27th May 1941
Also on board were 6 budgerigars, 7 canaries and 1 parrot
Here are photos of the Queen Mary as she sailed into Sydney Harbour bringing to Australia the first group of Italian prisoners of war. For 2016 Italian families, these photos are a very personal connection to their father or grandfather’s arrival to Australia.
While the men shown in the photos, would more than likely have been armed forces personal from Australian and New Zealand, the images none-the-less reflect the moments of sailing in to Sydney Harbour and arriving at a destination, far away from the battles of Libya.
Sydney, NSW. Troops line the rails on board the troop transport ship Queen Mary as she arrives at the wharf to embark troops for overseas service. C. May 1941 (AWM Image 007205 Photographer Unknown)
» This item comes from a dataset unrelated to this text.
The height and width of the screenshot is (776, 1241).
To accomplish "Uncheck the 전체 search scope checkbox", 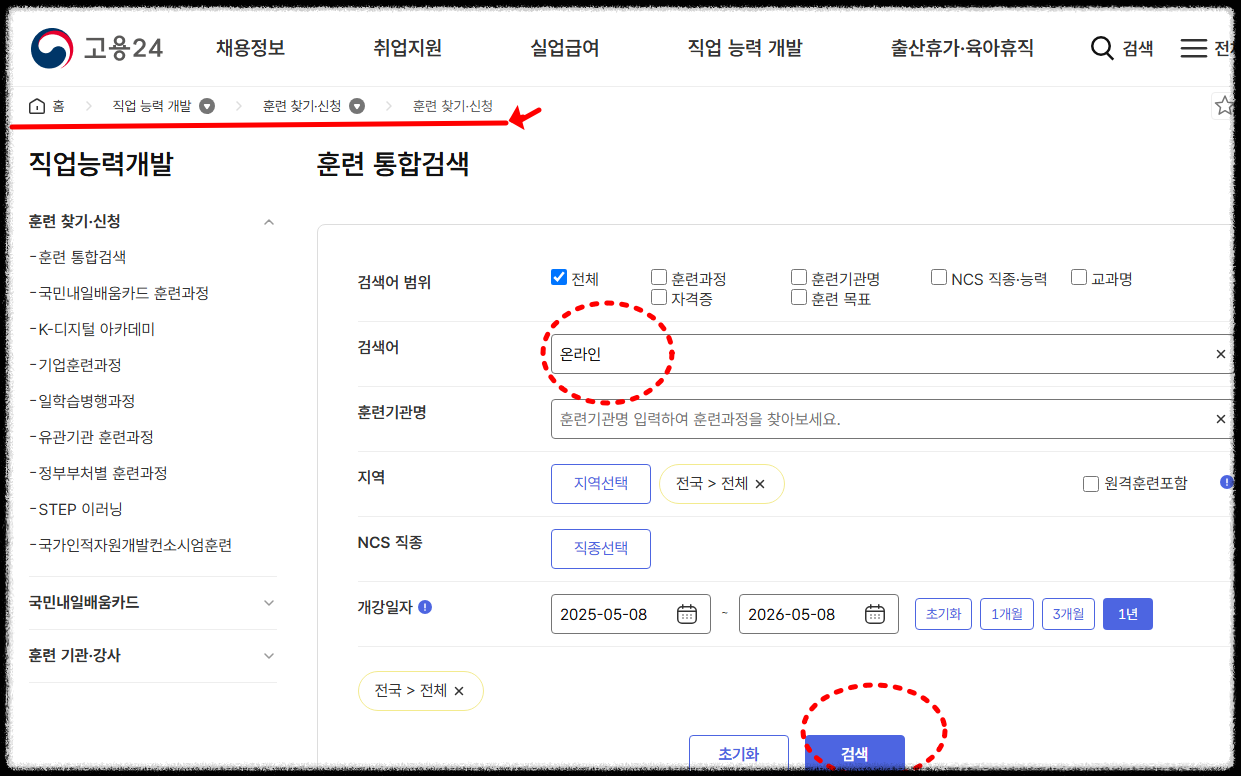I will click(558, 276).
Sydney siders were used to seeing the Queen Mary enter the harbour as she had already made many journeys to and from Sydney carrying troops and passengers: Trincomalee (Ceylon), Bombay (India), Singapore and Suez (Egypt).
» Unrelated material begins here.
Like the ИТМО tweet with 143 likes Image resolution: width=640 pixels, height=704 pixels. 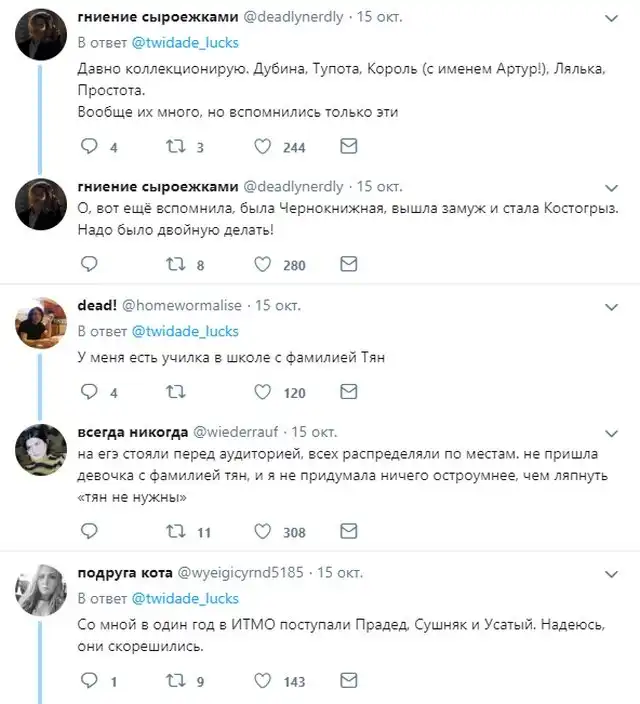tap(263, 681)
Sydney, NSW. Bow view of the troopship Queen Mary being escorted by tugs as she enters the harbour to embark troops for service overseas. c. May 1941 (AWM Image 007210 Photographer Unknown)
Service and Casualty Forms can be a bit of a puzzle. Italian prisoners of war in the first group to arrive in Australia, will have the same two lines as below. Q.M. = Queen Mary. And technically, while they were captured in Libya, they embarked at Suez. From Sydney they were trained to Hay Prisoner of War and Internment Camp.
The photos of the Queen Mary taken by an Australian Official Photographer add the description: Sydney, NSW. Bow view of the troopship Queen Mary as she enters the harbour to embark troops for overseas service. c. May 1941. This series of photographs are part of the Australian War Memorial collection. There was much secrecy surrounding the transport movements from and to Australia during WW2. It is therefore not surprising that there is no mention of Italian prisoners of war.
c. May 1941 Sydney, NSW. Bow view of the troopship Queen Mary as she enters the harbour to embark troops for overseas service. (AWM Image 007209 Photographer Unknown)
The lists of passengers onboard this voyage of the Queen Mary are available from the National Archives of Australia. The document’s title is QUEEN MARY [Departed Middle East 6th May 1941, arrived Fremantle 21 May 1941 – nominal rolls of passengers] [inlcudes lists of Italian prisoners of war, AIF, RAN, NZEF, RAF, ACCS and UWCA personnel embarked Middle East for return to Australia] NAA: PP482/1, 16
There were 3088 people onboard: 761 crew, 290 troops, 2016 prisoners of war, 15 civilians, 6 D.B.S. Immigration also noted that there were 6 budgerigars, 7 canaries and 1 parrot.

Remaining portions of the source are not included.